From out of hubris shall come contempt

   Israel currently has two chief rabbis—an Ashkenazi one and the Rishon L’tzion, the official title of the Sephardi chief rabbi. A bill making its way through Israel’s legislative process would end that division in 2023 by creating a single chief rabbi for the country.
   The legislation is the brainchild of Justice Minister Tzipi Livni of Hatnua, and is co-sponsored by two Bayit Hayehudi leaders—Religious Affairs Minister Naftali Bennett and Member of Knesset Eli Ben-Dahan.
   Livni’s goal appears laudable. “In a state where there is only one president, one Supreme Court president, one prime minister, and one chief of general staff,” she said, “there is no way to justify the doubling of the position of chief rabbi. We have to rid ourselves of the old-fashioned division of ancestral congregations and start bringing the country together.”
   How noble that sounds, and how so on point it seems. Jews are one people, after all, so maintaining two chief rabbis does seem divisive. The real question, however, is whether Livni’s stated motivation—and Bennet’s and Ben-Dahan’s for joining in—is less about unity and more about something insidious, namely the homogenization of Judaism at the expense of Sephardi and Mizrachi standards, practices, and culture. (The Mizrachi, often confused with the Sephardi, with whom they share many customs and practices, are Jews from Arab lands and North Africa. True Sephardim trace their origins to pre-expulsion Spain and Portugal.)
   Livni’s statement also ignores the realities of Jewish life—realities that have existed almost from our beginning as a people. The midrash tells of the frustration felt by the sages of blessed memory at how unresolvable were the decisions handed down by the Schools of Shammai and Hillel. If one said black, the other almost certainly would say white. Which one was correct? If the Oral Law truly was handed down at Sinai, then who spoke for the God of Sinai?
   The sages finally decided to lock the great minds of both academies into a single room, charging them to remain there until such time as they could produce one law that all could follow. Three years went by and yet, if the one said black, the other said white. Nothing had changed.
   Totally defeated, the sages looked to heaven for help. “You resolve this for us,” they cried. “You tell us which one of these two speak for You? Which one of these two teaches Your proper law?”
   Suddenly, a voice came from heaven: “Elu v’elu divrei elohim chaim; this one and this one are both the words of the living God.”

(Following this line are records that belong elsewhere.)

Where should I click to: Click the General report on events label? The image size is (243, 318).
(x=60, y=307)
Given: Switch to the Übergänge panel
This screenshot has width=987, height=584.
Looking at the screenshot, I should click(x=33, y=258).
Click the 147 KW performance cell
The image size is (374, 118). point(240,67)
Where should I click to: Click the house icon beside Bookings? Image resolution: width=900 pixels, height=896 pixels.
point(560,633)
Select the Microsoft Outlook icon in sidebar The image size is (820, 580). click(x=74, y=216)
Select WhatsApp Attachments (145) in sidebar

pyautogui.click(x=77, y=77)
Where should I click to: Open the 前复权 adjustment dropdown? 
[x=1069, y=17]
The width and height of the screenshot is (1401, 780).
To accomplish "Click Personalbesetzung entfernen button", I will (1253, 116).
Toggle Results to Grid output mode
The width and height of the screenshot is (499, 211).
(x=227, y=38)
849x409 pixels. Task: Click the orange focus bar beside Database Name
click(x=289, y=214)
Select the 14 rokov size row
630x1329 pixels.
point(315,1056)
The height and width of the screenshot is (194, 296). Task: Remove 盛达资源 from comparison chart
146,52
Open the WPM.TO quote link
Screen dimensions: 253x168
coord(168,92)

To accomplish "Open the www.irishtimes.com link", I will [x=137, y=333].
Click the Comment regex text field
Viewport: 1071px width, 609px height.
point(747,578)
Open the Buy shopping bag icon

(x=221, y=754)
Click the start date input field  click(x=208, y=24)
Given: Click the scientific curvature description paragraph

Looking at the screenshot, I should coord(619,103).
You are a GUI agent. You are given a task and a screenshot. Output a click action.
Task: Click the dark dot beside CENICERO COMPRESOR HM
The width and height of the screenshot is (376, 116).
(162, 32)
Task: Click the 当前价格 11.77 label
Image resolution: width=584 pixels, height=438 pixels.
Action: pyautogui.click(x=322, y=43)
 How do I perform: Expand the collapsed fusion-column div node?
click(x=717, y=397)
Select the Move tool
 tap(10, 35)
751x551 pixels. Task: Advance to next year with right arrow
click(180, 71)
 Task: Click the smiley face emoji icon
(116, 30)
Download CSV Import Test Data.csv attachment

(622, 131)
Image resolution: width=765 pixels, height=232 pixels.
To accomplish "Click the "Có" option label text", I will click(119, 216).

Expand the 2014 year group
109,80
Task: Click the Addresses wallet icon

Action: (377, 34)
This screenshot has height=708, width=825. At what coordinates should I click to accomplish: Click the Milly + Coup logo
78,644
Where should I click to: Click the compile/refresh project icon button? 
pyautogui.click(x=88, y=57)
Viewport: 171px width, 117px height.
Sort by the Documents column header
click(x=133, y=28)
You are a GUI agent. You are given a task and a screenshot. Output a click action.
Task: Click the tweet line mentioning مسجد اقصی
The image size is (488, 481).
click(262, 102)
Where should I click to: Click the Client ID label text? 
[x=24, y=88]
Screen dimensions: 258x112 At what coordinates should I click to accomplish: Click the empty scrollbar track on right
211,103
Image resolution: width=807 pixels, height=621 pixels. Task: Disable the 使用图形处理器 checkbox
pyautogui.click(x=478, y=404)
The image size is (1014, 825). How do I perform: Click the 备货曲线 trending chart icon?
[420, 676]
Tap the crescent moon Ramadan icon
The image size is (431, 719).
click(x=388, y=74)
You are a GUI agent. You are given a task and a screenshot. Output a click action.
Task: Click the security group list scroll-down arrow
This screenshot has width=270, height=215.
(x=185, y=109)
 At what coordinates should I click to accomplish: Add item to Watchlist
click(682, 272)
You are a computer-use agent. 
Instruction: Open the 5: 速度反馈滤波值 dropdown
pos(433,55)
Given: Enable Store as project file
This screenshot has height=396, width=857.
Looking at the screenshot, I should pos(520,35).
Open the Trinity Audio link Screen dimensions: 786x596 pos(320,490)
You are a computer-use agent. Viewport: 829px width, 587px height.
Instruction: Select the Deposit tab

   There is no one truth. There is no one path. There is no one correct answer. There never was. What mattered—what still matters, the only thing that ever should matter—is whether the answer is “for the sake of heaven,” whether it is meant to enhance and enable adherence to God’s law. To insist that there is only one correct way to interpret God’s law or to observe it is to reject everything that Judaism ever stood for.
   Yet rejection of views that contradict our own is precisely what exists in Jewish life today.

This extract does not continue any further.